Further research is needed to determine the effectiveness of the boosters on long-term protection and immunological memory. Researchers said studies were ongoing to find effectiveness of two of the vaccines in people who had the third dose much later, after seven-eight months.
The randomised Phase 2 trial involved 2,878 participants in good health, recruited at 18 UK sites between June 1 and 30, 2021, in a mixture of commuity and secondary care settings. All were 30 or older, with half of them above 70. Participants received their first doses in December 2020, or January-February 2021, and second doses at least 70 days before enrolment for the study in case of Astrazeneca and 84 days in case of Oxford.
Adverse effects after seven days and levels of antibodies after 28 days were the primary ground of the study. The other outcome studied was the T-cell immune response. While in case of AstraZeneca, antibody levels rose 1.8 times to 32.3 times depending on the booster used, in case of Pfizer, the rise was 1.3 times to 11.5 times. Significant T-cell responses were reported in several combinations. At 28 days, all booster results were similar.
Among the side-effects, fatigue, headache, and injection site pain were the most common. Of the 2,878 participants, 912 experienced a total of 1,036 “adverse events”, 24 of those severe.
The authors warned that the booster data should be interpreted with caution because these relate to immunogenicity rather than protection against disease, and the relationship between antibody levels at Day 28 and long-term protection and immunological memory is unknown.
The other limitations of the study included that due to the pandemic and the need to generate data to inform policy in September 2021, the interval between the doses varied. Several studies have shown that a longer time period between the first and second doses may improve immunogenicity, including improved antibody responses.
Also, only recruiting people over 30 year olds limits the findings, as studies have shown that the vaccines tend to provoke a stronger immune response in younger people, and higher adverse effects. Participants were also mostly white.
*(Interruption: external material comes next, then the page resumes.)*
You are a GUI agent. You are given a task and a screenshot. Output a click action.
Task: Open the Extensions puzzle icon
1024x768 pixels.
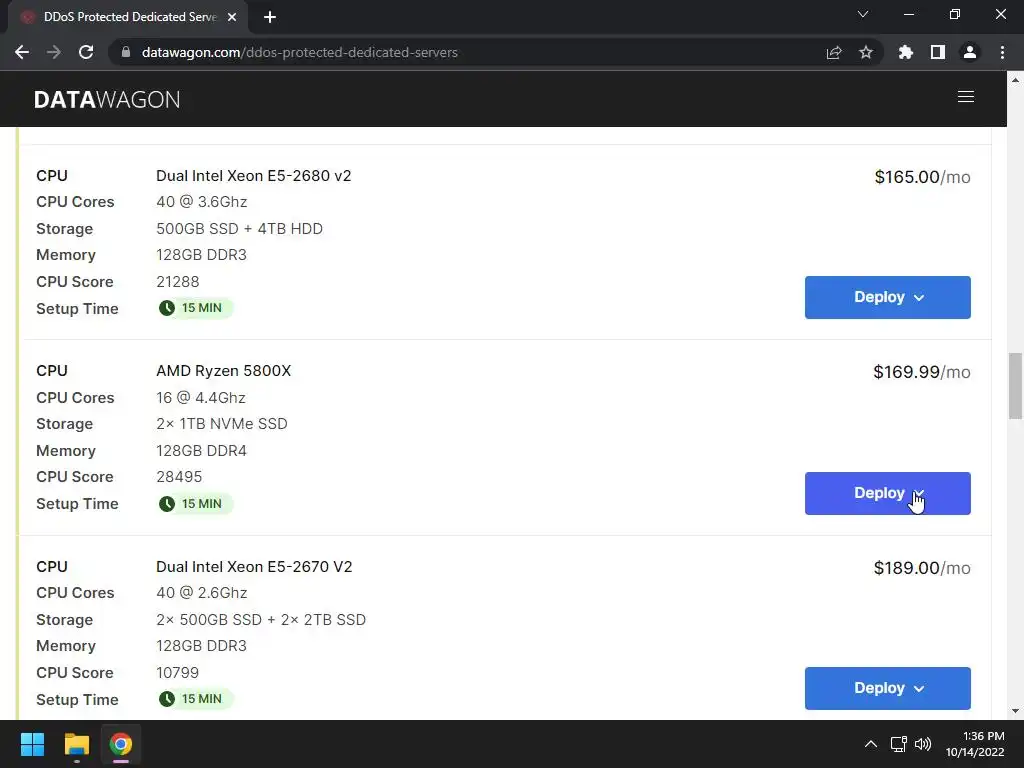click(906, 52)
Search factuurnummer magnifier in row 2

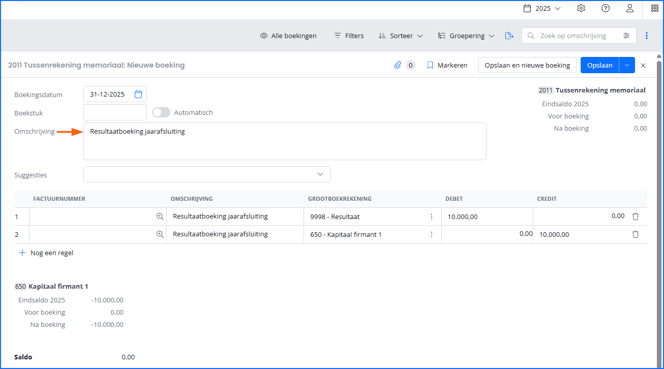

This study was funded by the UK Vaccine Taskforce and National Institute for Health Research. It was conducted by researchers from University Hospital Southampton NHS Foundation Trust, University of Southampton, Imperial College London, University of Oxford, NIHR Oxford Biomedical Research Centre, Oxford Vaccine Group.
Researchers in the study said that policymakers should establish criteria for choosing which booster vaccines to use, based on immunological considerations, known side-effect profiles, in-country availability, and ultimately, what level of boost is sufficient in the context of national strategic disease control objectives.
At a press briefing on Thursday, Union Health Ministry officials said that on booster doses, their priority was clear. “Complete the task of vaccinating all adults with both doses – this is the focus and strategy that will give us the best dividend at this moment of time,” Dr V K Paul, Member, Health, NITI Aayog said.